The problem =
Please arrange the entries from the start through the line containing "click(1290, 741)" as a Markdown table with the columns Row and Line. Number each row and skip any blank lines.

[Saved data entries]
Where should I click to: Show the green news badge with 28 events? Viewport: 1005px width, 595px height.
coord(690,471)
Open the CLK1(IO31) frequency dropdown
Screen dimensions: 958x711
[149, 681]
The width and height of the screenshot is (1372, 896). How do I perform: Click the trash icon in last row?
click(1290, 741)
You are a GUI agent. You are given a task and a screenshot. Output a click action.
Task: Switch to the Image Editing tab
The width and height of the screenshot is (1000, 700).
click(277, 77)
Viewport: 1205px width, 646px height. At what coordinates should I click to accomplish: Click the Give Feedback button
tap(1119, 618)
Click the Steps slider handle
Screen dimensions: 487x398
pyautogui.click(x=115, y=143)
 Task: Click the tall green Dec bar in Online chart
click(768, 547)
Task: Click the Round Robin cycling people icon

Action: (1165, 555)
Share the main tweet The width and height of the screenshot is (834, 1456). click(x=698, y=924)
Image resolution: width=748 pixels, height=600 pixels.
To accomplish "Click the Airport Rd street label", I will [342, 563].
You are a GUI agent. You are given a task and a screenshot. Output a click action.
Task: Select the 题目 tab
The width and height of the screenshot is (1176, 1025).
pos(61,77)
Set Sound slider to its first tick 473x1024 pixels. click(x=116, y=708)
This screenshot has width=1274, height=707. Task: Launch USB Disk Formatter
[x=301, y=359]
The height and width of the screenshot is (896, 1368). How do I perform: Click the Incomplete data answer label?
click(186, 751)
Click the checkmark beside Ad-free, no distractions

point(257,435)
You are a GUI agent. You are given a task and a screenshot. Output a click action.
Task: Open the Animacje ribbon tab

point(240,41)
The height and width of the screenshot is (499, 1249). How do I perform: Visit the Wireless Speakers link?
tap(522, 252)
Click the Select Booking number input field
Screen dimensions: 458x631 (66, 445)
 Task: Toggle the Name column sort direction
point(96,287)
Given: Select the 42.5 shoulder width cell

Answer below =
| Row | Line |
|---|---|
| 1 | Where should I click to: Show the green news badge with 28 events? Viewport: 1005px width, 595px height. |
| 2 | coord(690,471) |
| 3 | Open the CLK1(IO31) frequency dropdown |
| 4 | Screen dimensions: 958x711 |
| 5 | [149, 681] |
| 6 | The width and height of the screenshot is (1372, 896). How do I perform: Click the trash icon in last row? |
| 7 | click(1290, 741) |